Krzysztof Sobczak: W opublikowanym niedawno w Prawo.pl artykule prokurator dr Paweł Opitek zakwestionował zarówno generalną potrzebę prac nad ustawą o biegłych sądowych, jak i szereg proponowanych w projekcie rozwiązań. Taka krytyka to powód do irytacji czy do refleksji?

Tadeusz Tomaszewski: Nie ma powodu do irytacji, a refleksja nad tym, co przygotował kierowany przeze mnie zespół, na pewno będzie pożyteczna. Oczywiście, z uwagą przeczytałem artykuł Pana Prokuratora.

Czytaj: Rewolucja instytucji biegłego niepotrzebna i niebezpieczna>>

Zaczyna się on od zwrócenia uwagi na zbyt częste zamiany w polskim prawie.

To trafna krytyka w odniesieniu do wielu dziedzin prawa, ale zupełnie nieuzasadniona, jeśli chodzi o biegłych sądowych. Jak pamiętam, już od 1978 r. były próby przygotowania ustawy o biegłych, kilka projektów trafiło nawet do Sejmu, i do tej pory nie udało się takiej ustawy uchwalić. Owszem, były pewne zmiany dotyczące biegłych w innych ustawach, ale one nie tylko że nie rozwiązywały zasadniczych problemów, ale wręcz jeszcze komplikowały sytuację. Żeby tylko wspomnieć przepis o karze dla biegłego za przedstawienie fałszywej opinii przy działaniu nieumyślnym, które to rozwiązanie było prawem złym i nielogicznym, bo autora opinii można karać więzieniem za opinię świadomie fałszywą, a nie za nieumyślny błąd.

Procedura w LEX: Powoływanie biegłych sądowych z dziedzin medycyny >

A stwierdzenie, że nie ma zapotrzebowania na nową regulację, bo z pracą biegłych nie jest tak źle, jak to uzasadniono, przystępując do przygotowania projektu?

#####

ZADANIA DO WYKONANIA:
A. Od którego roku, według Tadeusza Tomaszewskiego w wywiadzie o biegłych sądowych, podejmowano próby przygotowania ustawy o biegłych?
B. Proszę wypisać z wywiadu o biegłych sądowych wszystko od słów „A stwierdzenie, że” w dół aż do słów „do przygotowania projektu?”.
Wykaz stanowi odrębny materiał, niezwiązany z wywiadem o biegłych sądowych.

ZAREJESTROWANE DANE:
#####

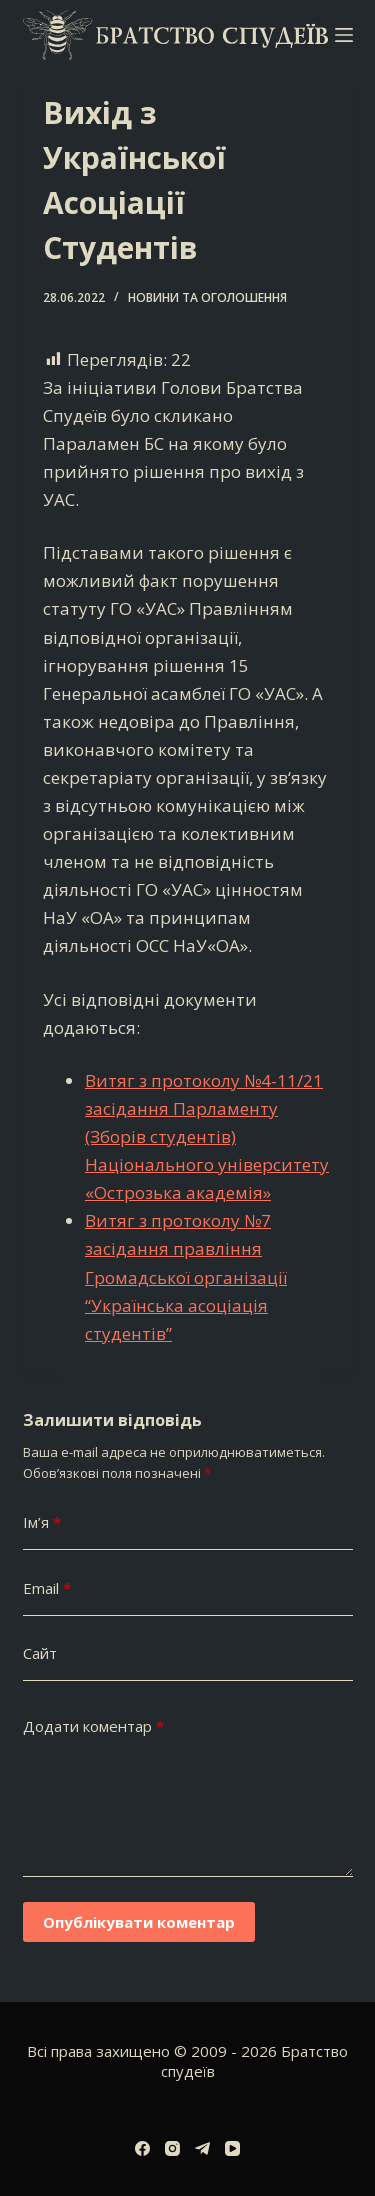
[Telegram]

#####

ROZWIĄZANIA ZADAŃ:
A. Od 1978 r.

B.
A stwierdzenie, że nie ma zapotrzebowania na nową regulację, bo z pracą biegłych nie jest tak źle, jak to uzasadniono, przystępując do przygotowania projektu?